╔══
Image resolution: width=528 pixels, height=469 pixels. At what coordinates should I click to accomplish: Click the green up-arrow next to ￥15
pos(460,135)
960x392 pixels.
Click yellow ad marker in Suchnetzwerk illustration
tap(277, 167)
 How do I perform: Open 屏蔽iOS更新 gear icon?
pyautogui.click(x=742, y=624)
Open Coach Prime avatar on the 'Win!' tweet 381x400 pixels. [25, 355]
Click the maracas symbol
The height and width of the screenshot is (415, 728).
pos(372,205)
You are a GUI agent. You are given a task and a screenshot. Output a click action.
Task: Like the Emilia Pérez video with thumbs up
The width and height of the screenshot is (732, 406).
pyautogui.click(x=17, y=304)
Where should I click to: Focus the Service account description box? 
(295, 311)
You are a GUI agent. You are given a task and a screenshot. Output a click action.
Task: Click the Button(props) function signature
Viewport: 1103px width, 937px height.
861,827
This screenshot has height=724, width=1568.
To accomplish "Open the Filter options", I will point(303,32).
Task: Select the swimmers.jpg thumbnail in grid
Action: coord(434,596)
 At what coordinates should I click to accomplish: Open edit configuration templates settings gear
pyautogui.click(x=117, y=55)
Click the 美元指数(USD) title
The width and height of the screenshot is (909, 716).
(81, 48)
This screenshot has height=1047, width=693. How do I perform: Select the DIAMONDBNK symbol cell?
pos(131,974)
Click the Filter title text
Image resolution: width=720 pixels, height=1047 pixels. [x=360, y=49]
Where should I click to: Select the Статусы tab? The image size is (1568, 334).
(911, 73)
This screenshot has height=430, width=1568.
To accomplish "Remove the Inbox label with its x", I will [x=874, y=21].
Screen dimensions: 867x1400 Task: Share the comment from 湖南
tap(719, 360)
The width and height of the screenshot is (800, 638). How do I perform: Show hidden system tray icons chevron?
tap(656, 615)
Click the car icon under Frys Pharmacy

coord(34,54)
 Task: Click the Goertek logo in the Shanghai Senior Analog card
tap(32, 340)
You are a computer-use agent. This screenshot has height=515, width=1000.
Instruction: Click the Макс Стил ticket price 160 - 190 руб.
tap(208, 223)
╚══
# YOUR GOAL
The answer must consist solely of the number of lines in the entries that contain the word "with".

# WRITTEN ANSWER
2